Lately it's been halibut and salmon collars. The way it works is, we'll have only two collars available on a given night and will tap just one of our servers to be able to offer them to their tables. There's no description of how we're preparing it. We'll reveal a couple of ingredients, but not too much. I'll bring it out, then the first thing, I'll thank the guest for being the adventurous one at the table. The guests love it, and it gives us an opportunity to cook directly for that one person on a busy weekend night.
Have you been able to create a good devil's-tongue salsa, which you mentioned when we met?
Tracking down the Ecuadorean chile has been a challenge. I've been practicing with manzano chile, which has a heat level past an habanero. I have seeds of the devil's-tongue chile planted so we can get that going for mid- to late fall once the peppers come in.
What are your other current ingredient obsessions?
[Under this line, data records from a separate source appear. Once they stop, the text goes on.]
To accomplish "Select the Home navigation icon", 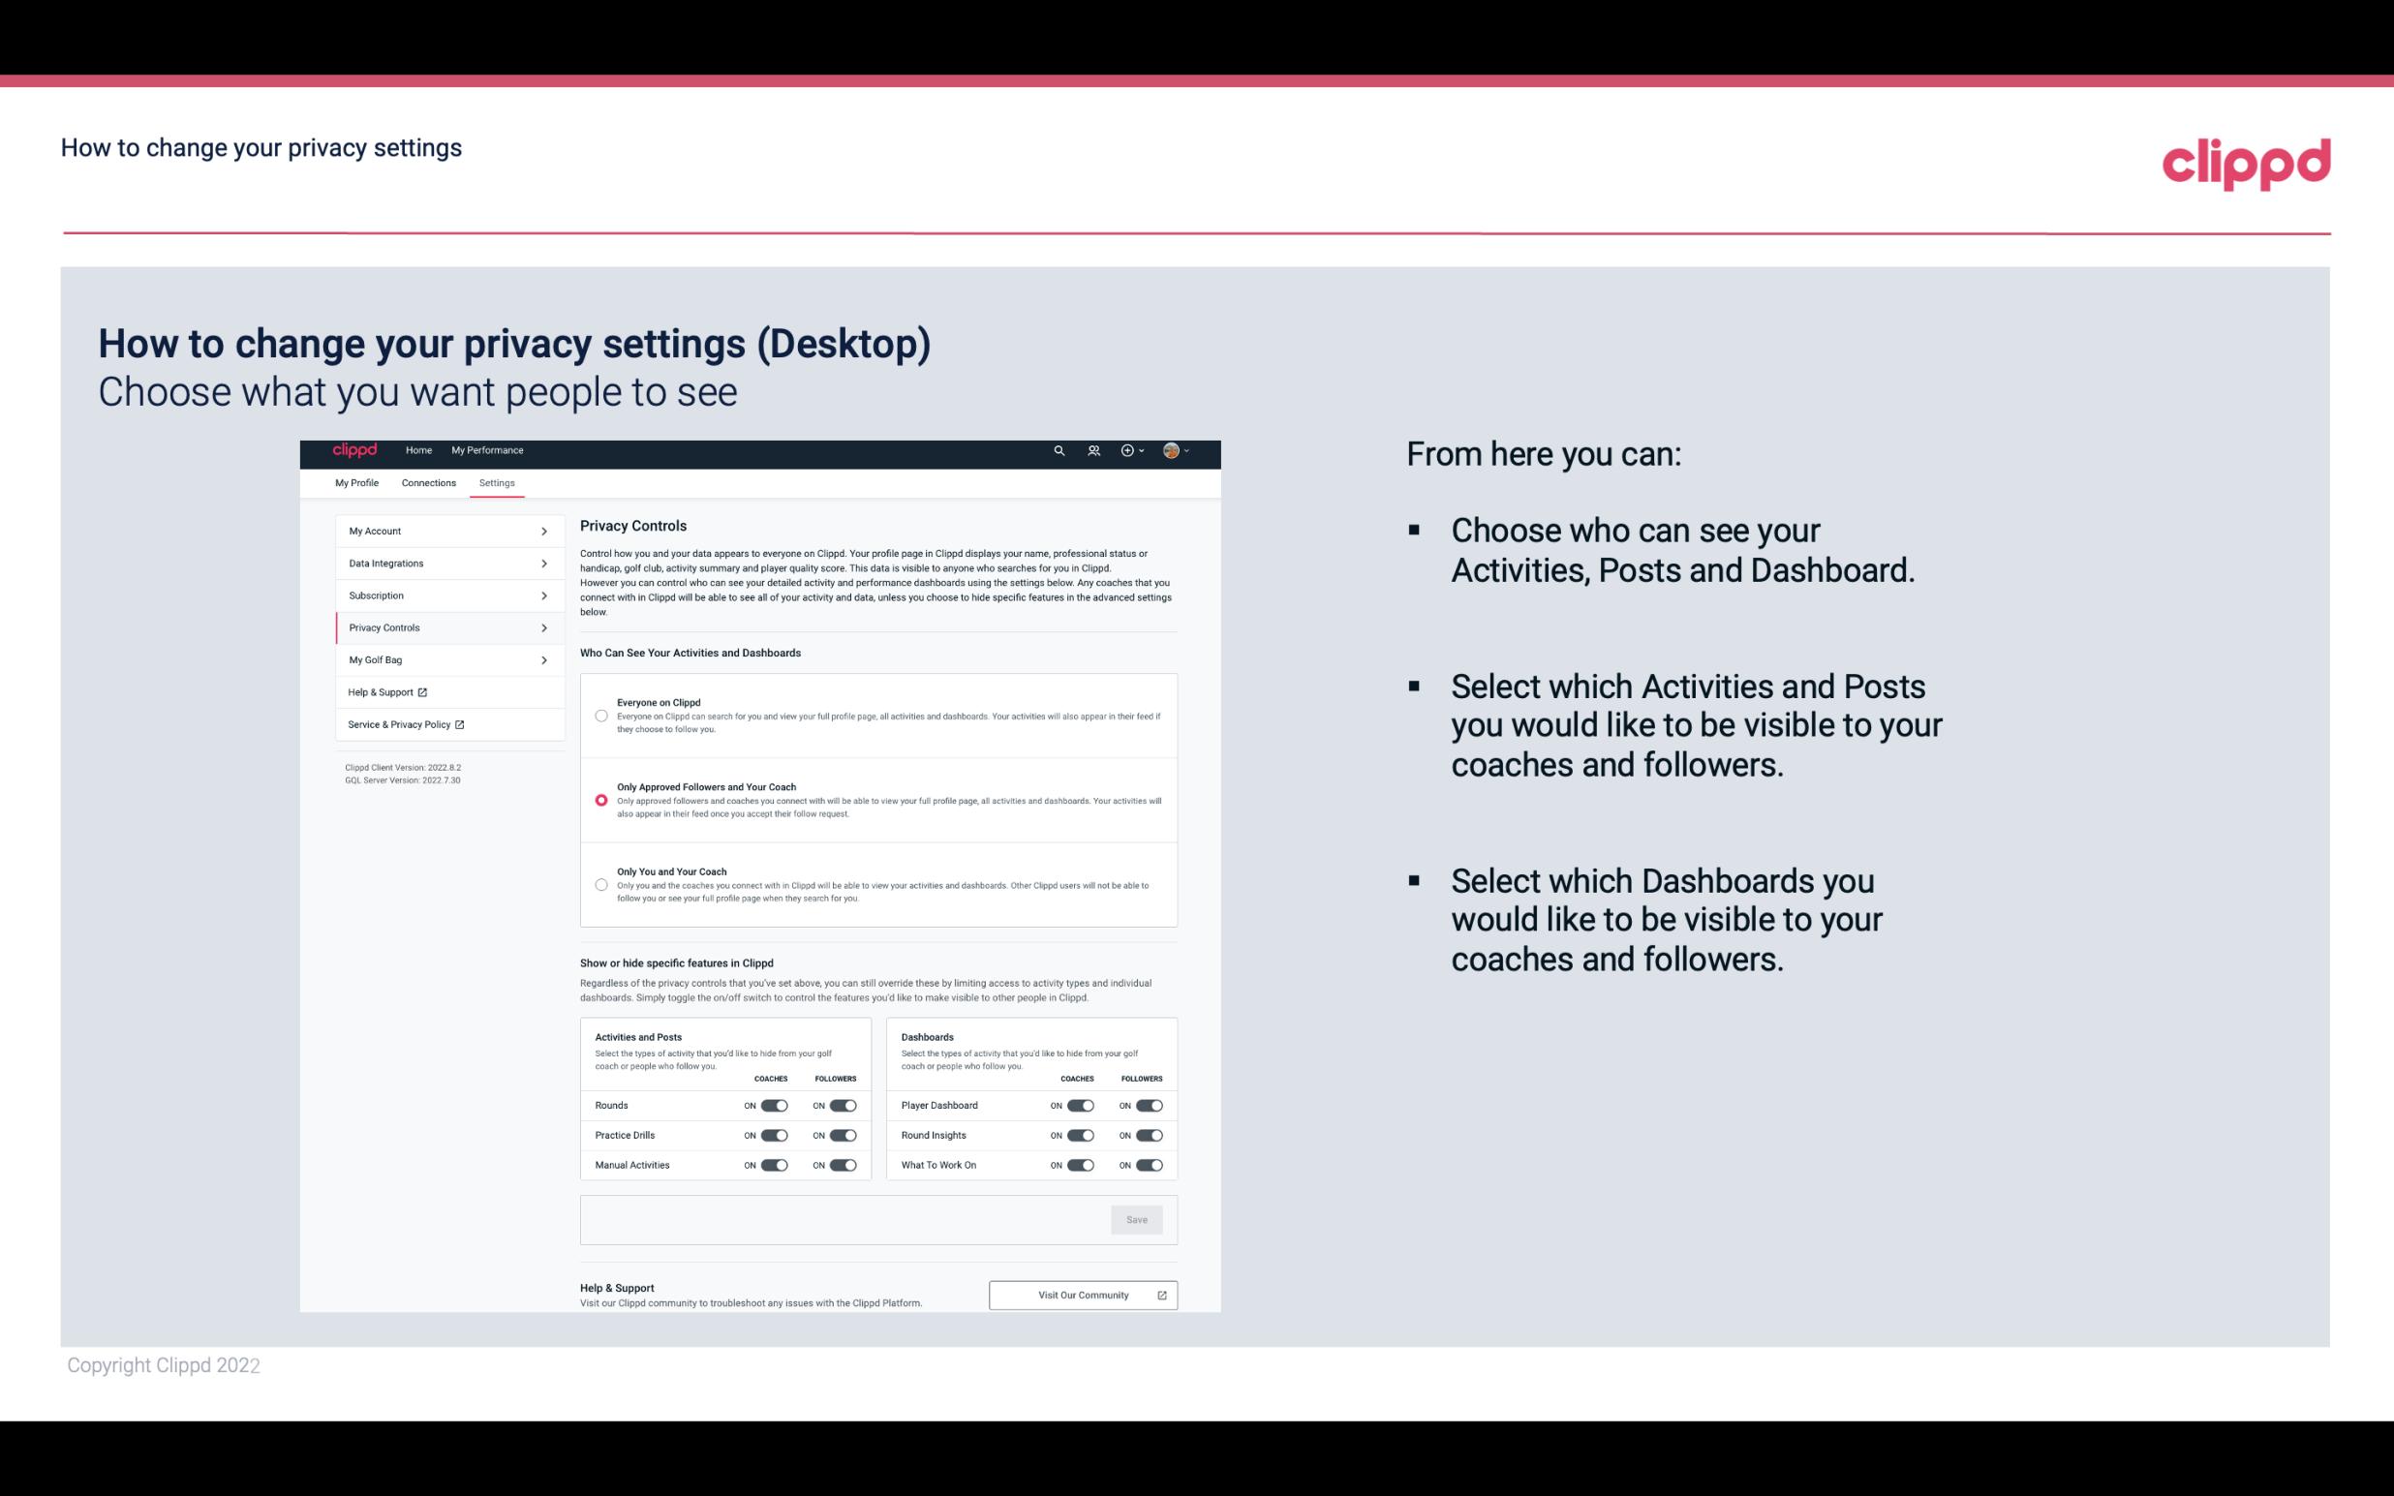I will coord(418,450).
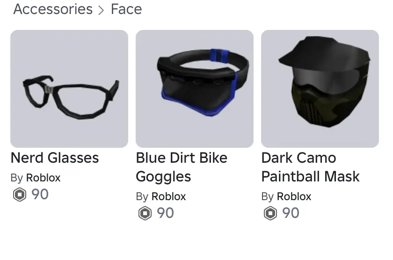Click the 90 price of Dark Camo Paintball Mask

click(x=291, y=213)
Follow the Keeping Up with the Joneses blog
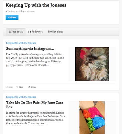Image resolution: width=122 pixels, height=134 pixels. click(x=12, y=17)
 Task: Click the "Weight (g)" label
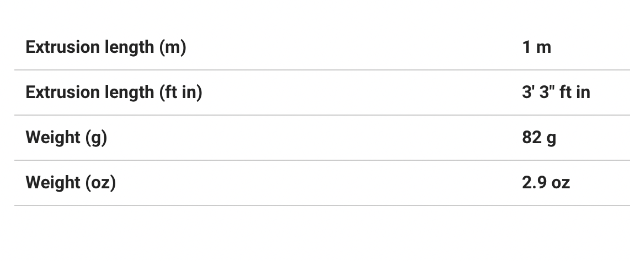pyautogui.click(x=66, y=138)
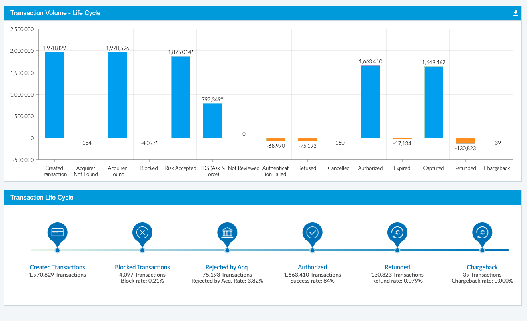Click the Chargeback euro icon
This screenshot has height=321, width=527.
[482, 232]
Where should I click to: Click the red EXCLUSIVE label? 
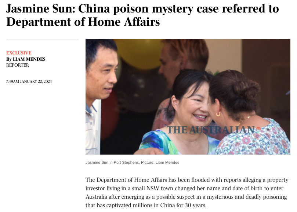19,53
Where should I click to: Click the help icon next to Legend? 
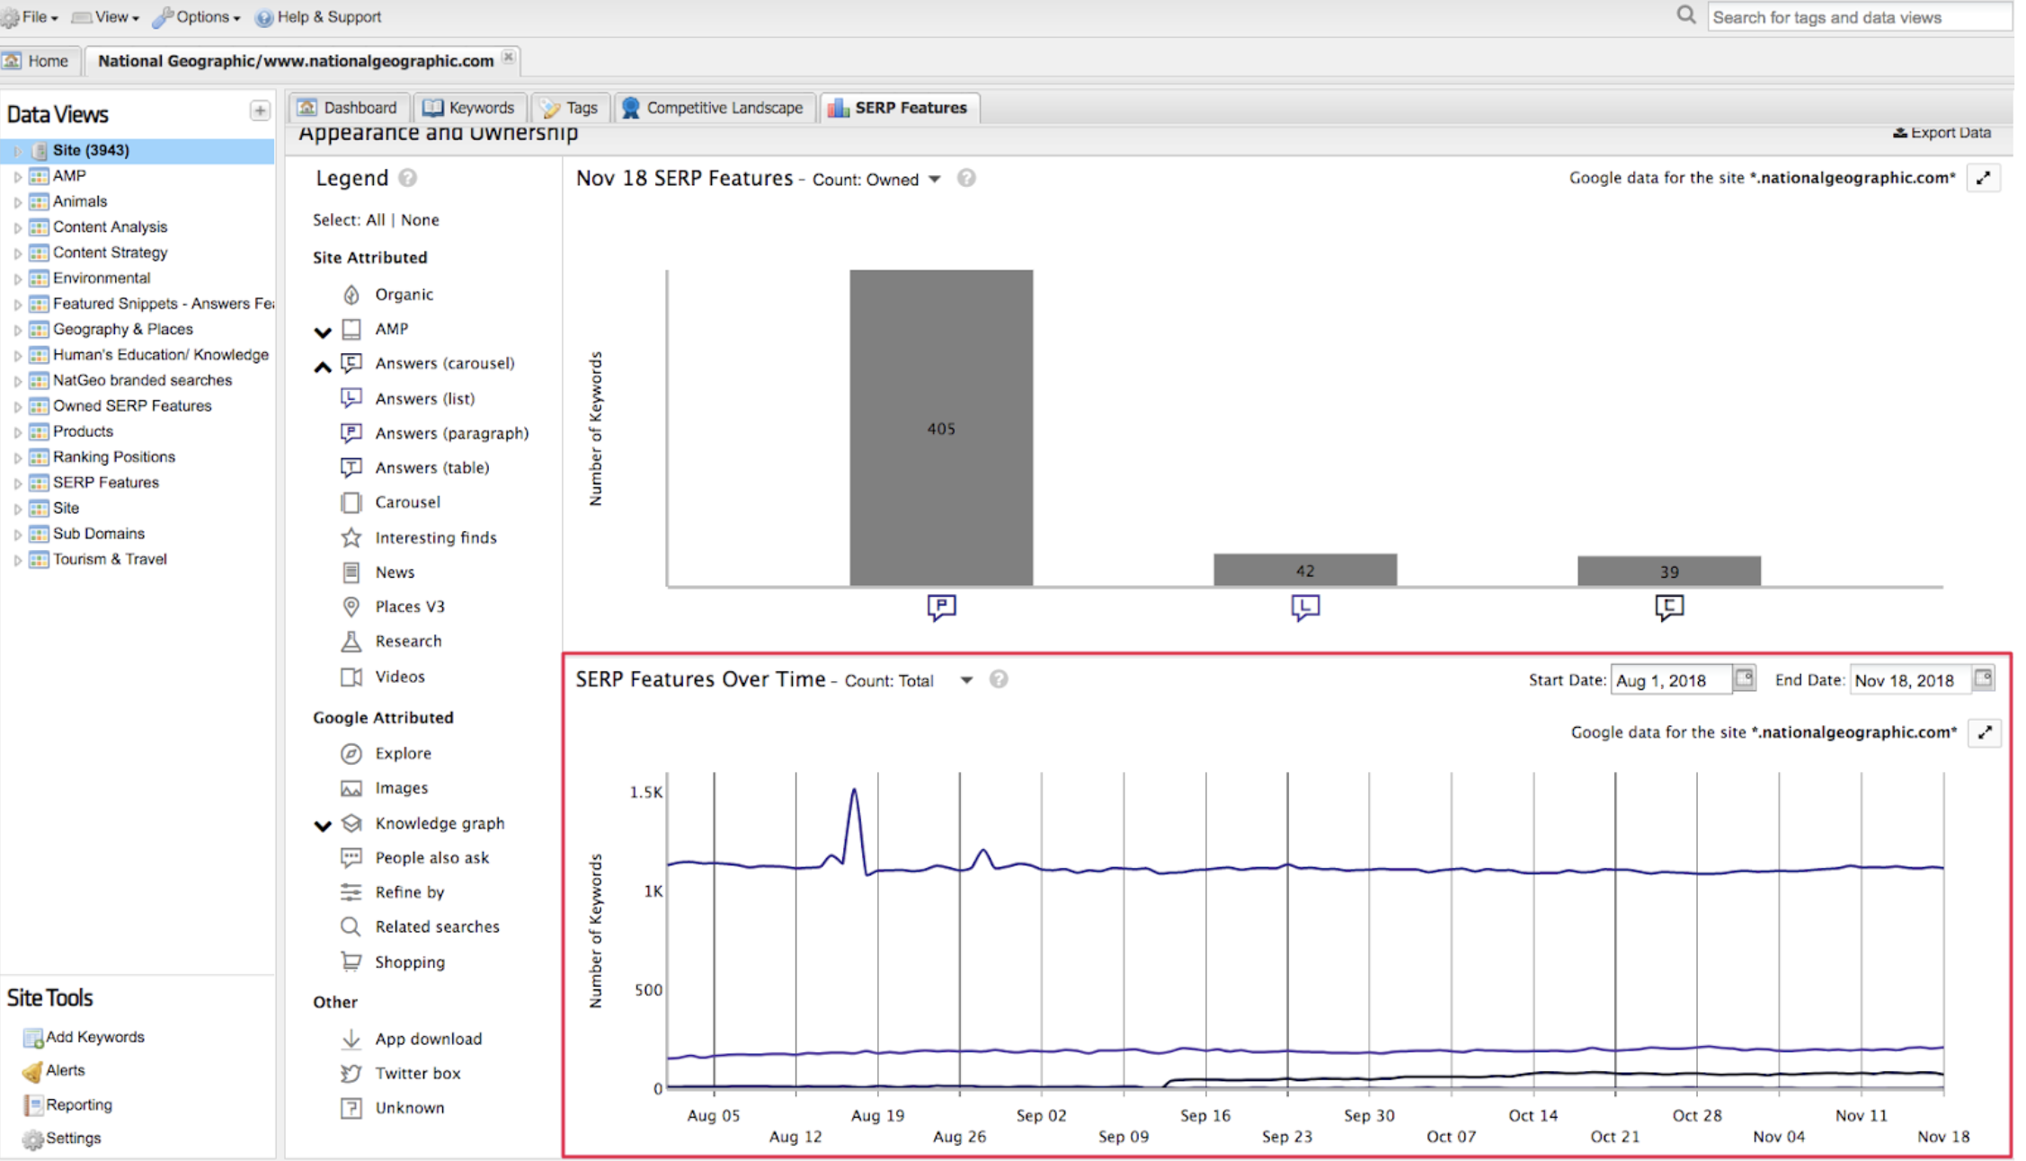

At this moment, it would be masa and yeast. I spent a lot of years in the bakery/pastry world of restaurants. I love the creation of different kinds of dough, how they react to their environments, how temperamental they can be. All in all, if you operate through your past experiences, the end results can be some of the most rewarding.
Besides the dough, I'm digging "Mama," our house vinegar at Lola. We've had the same vinegar going for years. It's a base vinegar, with onion blossoms from Spring Kite farm in Fort Collins and chile de arbol. It's so versatile -- we use it to make soft cheeses, pickle fruits, cure fish and deglaze pans. The best thing about it is, it keeps getting better by the day.
Any favorite restaurants in town besides Lola?
I'm a big fan of Acorn and Old Major. Those guys are doing it right by keeping it as consistent as possible. That says a lot for a restaurant, especially in the saturated Denver market these days. Both spots keep a high standard on where they get their product from -- from when it walks in the door to how they handle it and get it on the plate.
Any other places in the U.S. that you love?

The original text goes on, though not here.